Семья Гримо в своём письме сообщила, что встретят её на синем «корвете». О семье она начала думать только сейчас, до сих пор они были лишь средством для достижения заветной цели, побега Фредерики Поттер из Блесфорда и Йоркшира. На другом конце перрона появился крупный мужчина с мальчиком. Фредерика заковыляла к ним на каблуках, волоча за собой тяжёлый чемодан. Встречавшие представились: месье Гримо, Поль-Мари. На Поле-Мари были шорты (каких в Англии не носят), с длинными белыми носками; ноги загорелые до коричнево-оливкового цвета. Фредерика не удостоила его большим вниманием. Гримо-отец с улыбкой подхватил её поклажу. Был он широк в поясе, с седым ёжиком на голове; лицо загорелое, с морщинами от улыбки вокруг рта; на руке кольцо с печаткой, золотая змейка обвилась вокруг халцедончика. Вальяжный, раскрепощённый человек. Спросил Фредерику, как ей доехалось. Она рассказала, уже садясь рядом с ним в автомобиль, по-прежнему радуясь от звука своего французского, про курьёз с проводником. Месье Гримо рассмеялся. Ловко развернувшись от вокзала, он быстро повёл машину по улицам Нима, выбрался на окраину и покатил прочь от города, по прямой дороге, обсаженной платанами; справа и слева шли прекрасно-дикие, но явно возделанные поля. Гримо непринуждённо, с воодушевлением принялся рассказывать и объяснять всё про здешний край и природу. В этом была своя особая просветительская французская и провансальская страсть, которую Фредерика, не имея культурного опыта и не отсортировав ещё впечатлений, не могла взять в толк. Они ехали и ехали по дороге, а чудесный небесный свет разгорался всё ярче.

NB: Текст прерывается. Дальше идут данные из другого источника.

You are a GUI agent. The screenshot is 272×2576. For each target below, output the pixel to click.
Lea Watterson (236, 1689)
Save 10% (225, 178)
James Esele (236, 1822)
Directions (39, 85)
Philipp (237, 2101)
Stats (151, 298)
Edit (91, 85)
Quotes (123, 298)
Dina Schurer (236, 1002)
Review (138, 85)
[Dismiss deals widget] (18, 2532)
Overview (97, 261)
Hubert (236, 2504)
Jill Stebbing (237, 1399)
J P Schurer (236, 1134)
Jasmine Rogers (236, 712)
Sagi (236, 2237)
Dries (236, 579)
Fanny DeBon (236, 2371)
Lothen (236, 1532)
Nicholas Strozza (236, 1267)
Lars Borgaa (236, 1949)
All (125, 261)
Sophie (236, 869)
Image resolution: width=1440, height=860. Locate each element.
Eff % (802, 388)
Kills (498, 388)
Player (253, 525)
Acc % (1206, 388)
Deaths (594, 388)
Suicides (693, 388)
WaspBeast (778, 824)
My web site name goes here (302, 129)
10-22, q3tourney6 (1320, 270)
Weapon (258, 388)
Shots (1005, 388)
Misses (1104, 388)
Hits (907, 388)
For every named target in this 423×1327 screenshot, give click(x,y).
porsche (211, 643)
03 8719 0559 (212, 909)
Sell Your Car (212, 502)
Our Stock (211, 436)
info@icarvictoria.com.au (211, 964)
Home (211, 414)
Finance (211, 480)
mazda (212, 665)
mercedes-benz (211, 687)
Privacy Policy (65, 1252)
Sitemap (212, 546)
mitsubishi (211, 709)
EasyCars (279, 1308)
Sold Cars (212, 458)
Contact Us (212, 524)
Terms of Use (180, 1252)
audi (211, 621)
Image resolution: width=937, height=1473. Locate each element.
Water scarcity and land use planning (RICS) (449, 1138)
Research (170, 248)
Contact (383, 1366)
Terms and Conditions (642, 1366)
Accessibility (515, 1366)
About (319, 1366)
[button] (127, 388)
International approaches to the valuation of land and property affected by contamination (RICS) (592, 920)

Эти поля, говорил Гримо, – о, это лавандовые поля, получение лавандового масла – важнейший, исконный промысел провансальцев! Но вообще-то, она попала в Лангедок, что не следует путать с Ланг д’ойль (это уже название средневековых диалектов центральной и северной Франции!). И он принялся рассказывать о трубадурах и сеньорах и тут же самым естественным образом запел, ничуть не смущаясь, перемежая одну песню другой, про лаванду, про миндальное дерево в цвету, про любовь, и всё это пелось на непонятном ей провансальском наречии. Фредерика смотрела на уходящие к горизонту гребни пыльно-зелёно-серых кустов лаванды и воображала, как вскоре вспыхнут они густым сине-алым. Земля лежала ничем не затенённая в этом жёлтом свете; вот ещё виноградники, вот в поле ещё какие-то молодые зелёные побеги (кукурузу она не узнала). Позднее, когда она поедет сюда, на юг, уже тридцатилетней, а потом и сорокалетней, поедет прицельно, располагая благоприобретёнными сведениями о разных занятных местечках, в которых стоит побывать, о местной кухне и винах, о лучших кафе из справочника «Рутье», о давно исчезнувших песчаных дюнах, – она попытается вспомнить свои самые первые впечатления, своё свежее удивление от этого края, которое она пережила в тот первый день на самом деле вполсилы, оттого что её зрение ещё не созрело. Всё тогда пало на её новые, неподготовленные, грубые чувства – неразборчиво-грубым и новым, пыльным и ярким. Лишь запахи, начально-весенние запахи юга, легче ощутимые и застревающие в памяти, и вспоминались впоследствии. Пахучие растения среди камней, можжевельник, розмарин и тимьян (она знала названия, хотя не была уверена, как они выглядят), орегано (даже имени не знала). К propriété, поместью, они подъехали по длинной аллее tilleuls, это слово (липа) она знала, оно жило в её французском словаре, но только сейчас внезапно связалось с формой дерева и волнами запаха. Гримо в этот миг рассказывал, как делают из сушёных цветков липы tisanes, и упомянул как-то неопределённо Марселя Пруста. Tisane (настой), как и tilleul, был в лексиконе Фредерики, но лишь как слово, название, а не как вещь, и пройдёт какое-то время, прежде чем она поймёт эту связь с Прустом, который вошёл в её сознание благодаря кошмарному сну перед вступительным экзаменом в Оксфорд. Этот сон она и вспомнила под рассказ Гримо под плывущими мимо душистыми ветвями.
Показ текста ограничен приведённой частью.